No other debts. Have worked really hard to pay everything off. Had built up an emergency fund but just had to spent $950 on fixing my car. So starting the emergency fund again.
That seems somehow worse. People fill in the form and then it gets published as is on the website? Doesn't seem worth publishing as news or an opinion piece, I'm not even sure what kind of media that's supposed to be.
Given the numbers; I don't see how she is having trouble.
At ~$750/week to cover phone/internet/insurance etc..I would guess that is less than $250/week.
Where is that $500/week going?
One other thing I noted: when you earn $113k, $1k is not an emergency fund...an emergency fund should be minimum 3 months of after tax income...so like $18k for her. This is to cover unexpected large financial shocks, like losing a job or a car crash....$1k is a mechanics bill (says so in the article). If it takes a few years to build it up that is fine....but 3 months should be a minimum; preferably 6+. If she lost her job, she has less than a week of "emergency money".
I hate to sound like I'm "blaming the victim" here, but something doesn't add up.
Saving up for you kid, doesn't equal not living at all; because the kid is also living the same life.
Saving up for you kid, doesn’t equal not living at all; because the kid is also living the same life.
Well yes but "being poor is expensive" and in my experience some low-income people try to cushion children from that by saving up so that there are always funds for things like emergency healthcare or even big ticket items like braces, rather than letting them do all the middle class stuff and have no safety net.
Edit, but thinking about it, that doesn't make any sense given her emergency fund thing (which as you say is weirdly low).
I'm familiar with it; I think it's a really great illustration! I guess some of the low income parenting examples like boots would be things like dentistry.
I hate to sound like I'm "blaming the victim" here, but something doesn't add up
I completely believe that she could be struggling on that income. I'm not blaming her I'm blaming the journalist for not realising (or caring) the numbers in their article don't add up.
I'm sure there's a reasonable explanation, but I feel like this hardly counts as journalism. They have failed at telling the story.
It's not really an article is it? It looks like a questionnaire that someone has filled out and they've just published it?
There's no mention of healthcare expenses, child expenses (clothes/uniforms, activities, sports, music lessons etc.). Actually no details at all about what is spent on their kid.
Describe your financial low: Domestic violence and financial abuse, new baby, no job, huge debts, continued abuse and legal stress.
I give money away to: Saving for my child’s future. Occasional Givealittle causes or fund raisers that I empathise with.
I think there is a lot of context missing, and everyone getting hung up on the numbers is missing the point.
I remember an article a while back with a beneficiary complaining about not getting to buy much icecream.
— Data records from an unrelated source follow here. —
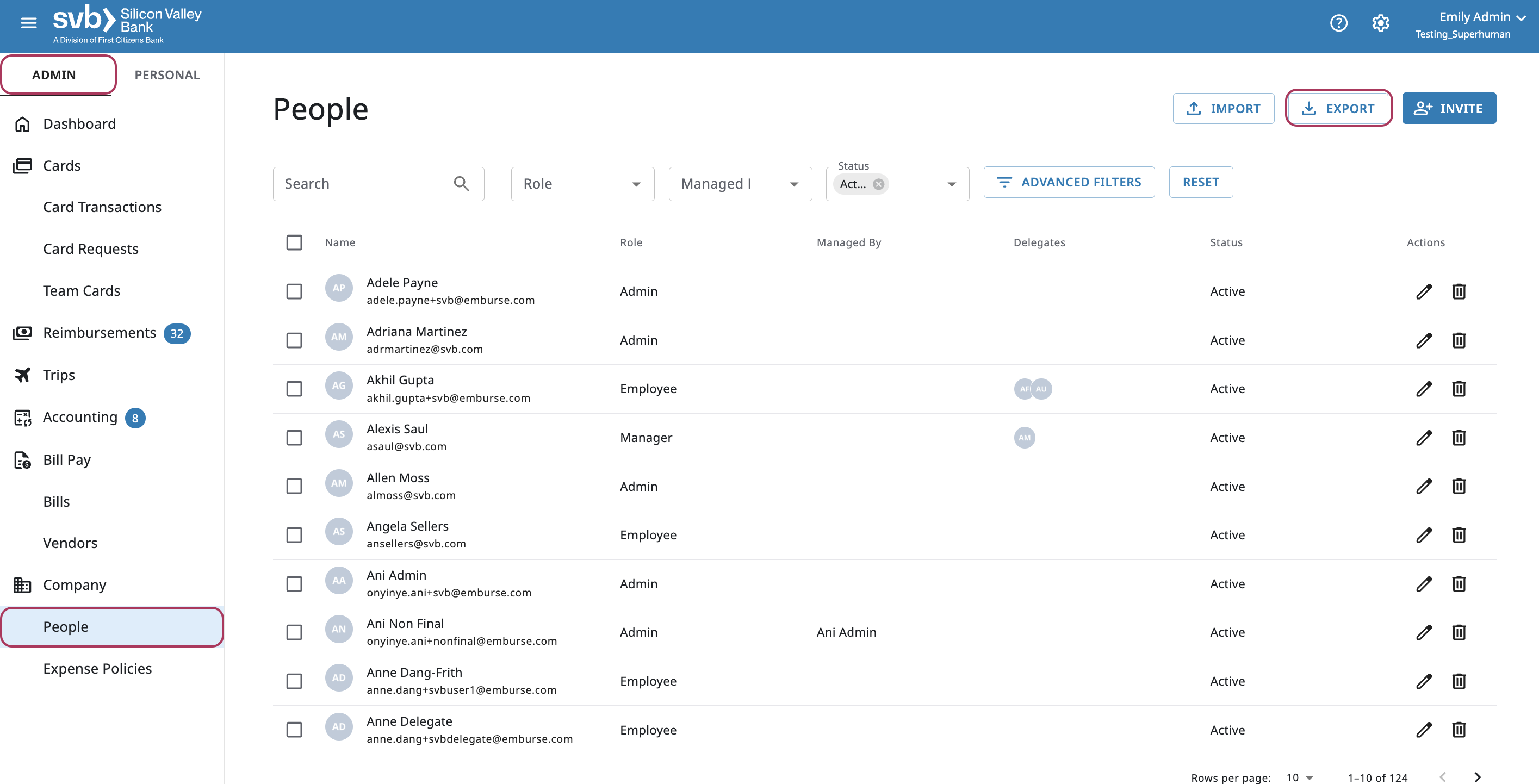This screenshot has width=1539, height=784.
Task: Select Angela Sellers row checkbox
Action: 294,535
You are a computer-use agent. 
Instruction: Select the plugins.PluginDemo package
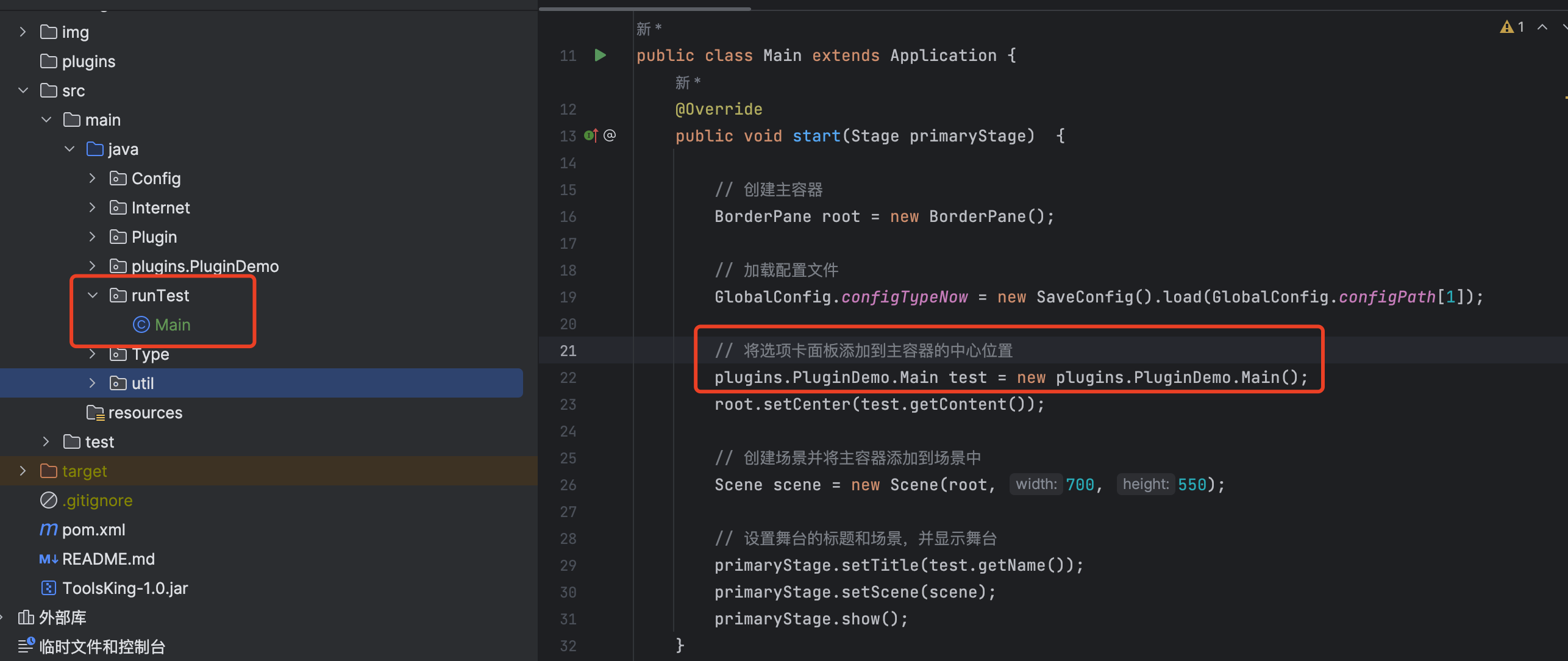point(205,266)
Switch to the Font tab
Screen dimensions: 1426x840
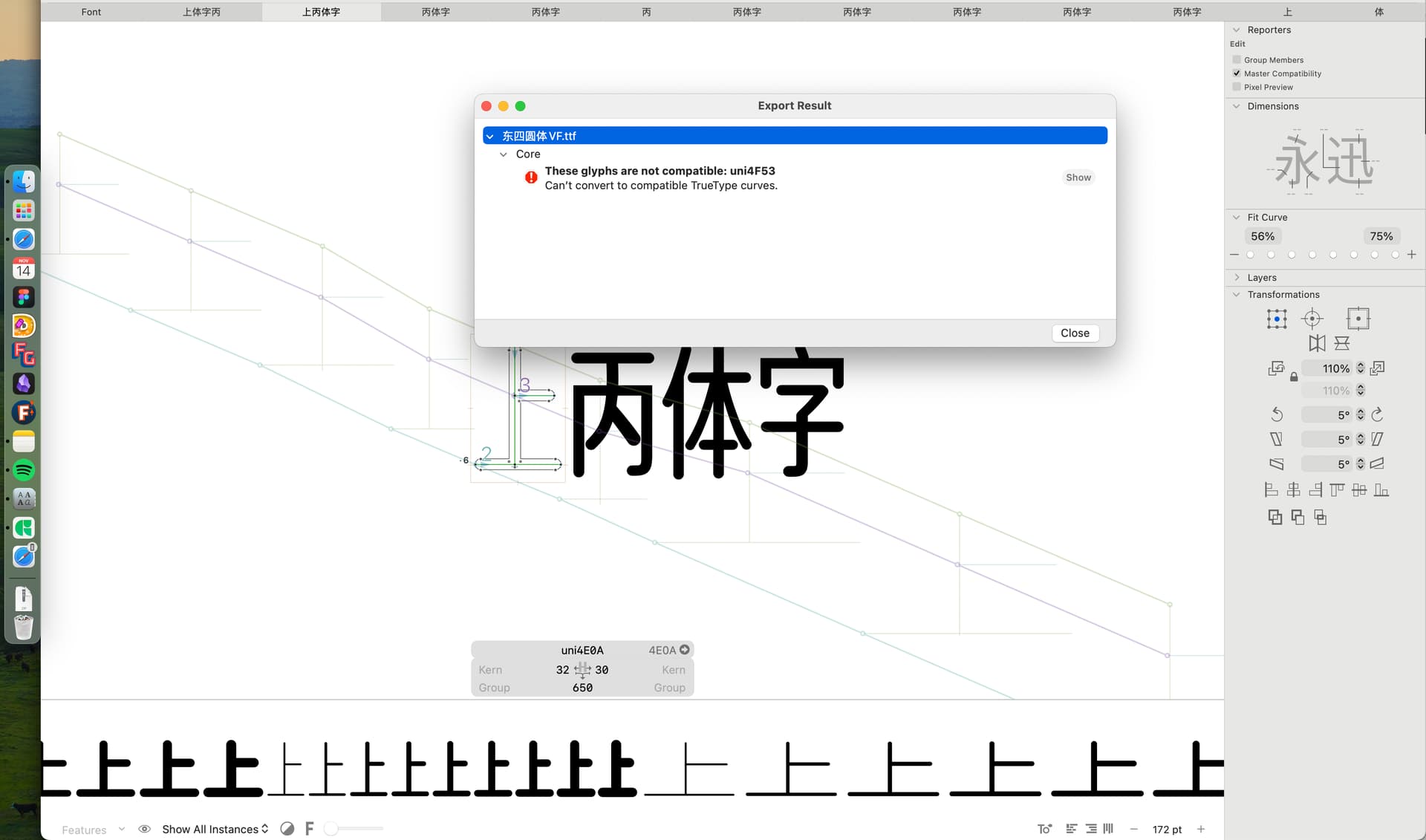coord(91,12)
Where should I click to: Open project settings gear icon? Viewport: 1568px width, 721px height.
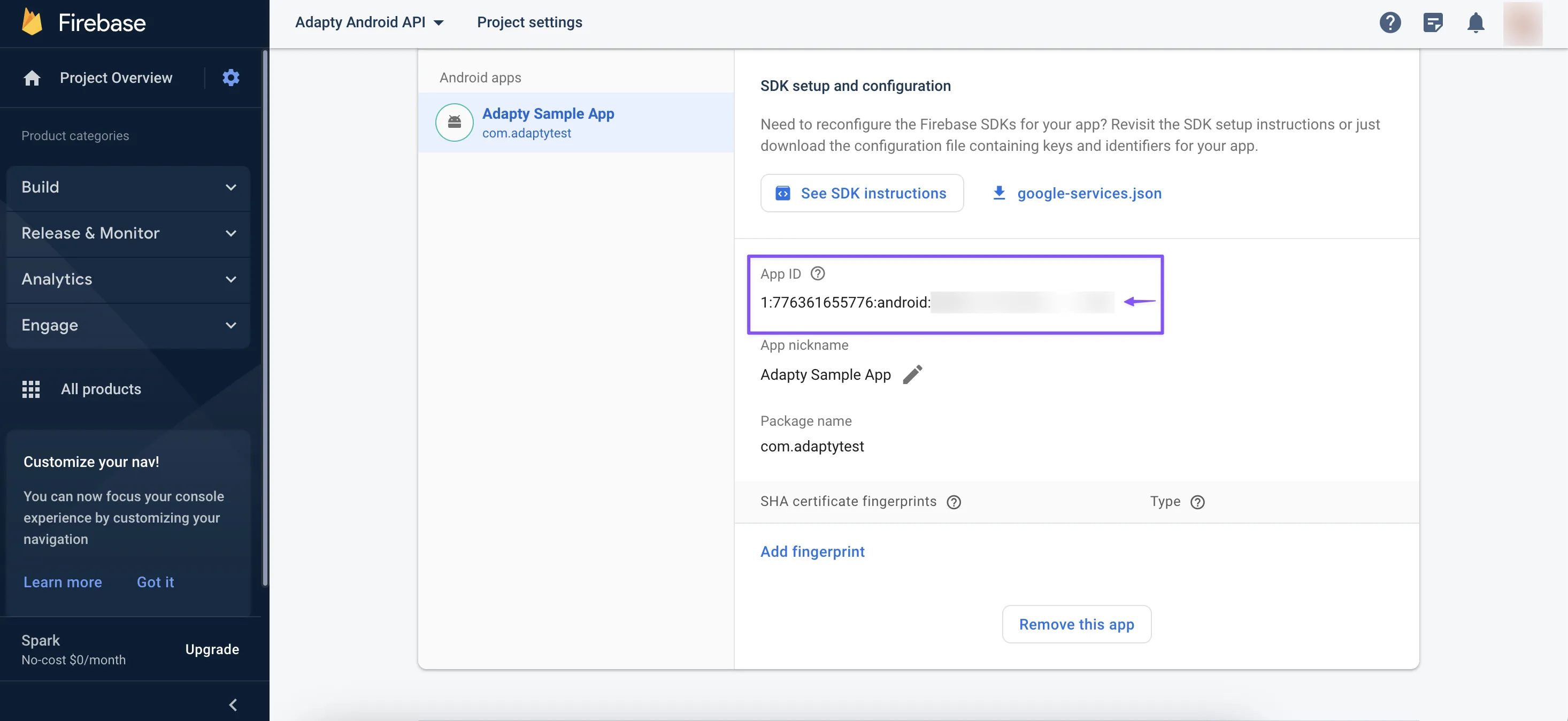230,78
It makes it sound like spoilt people whining over nothing, whereas plenty of people's wish list is mostly just nutritious food, medicine, or being warm enough.
It's just a fairly general questionnaire, it's not a budgeting document meant to account for every single dollar they spend.
I think it's more concerning that even people on $100K+ are feeling financial anxiety. I know there are those on less making it work, but if those on six figure incomes are feeling the pinch - imagine what a vast majority of kiwis are feeling right now.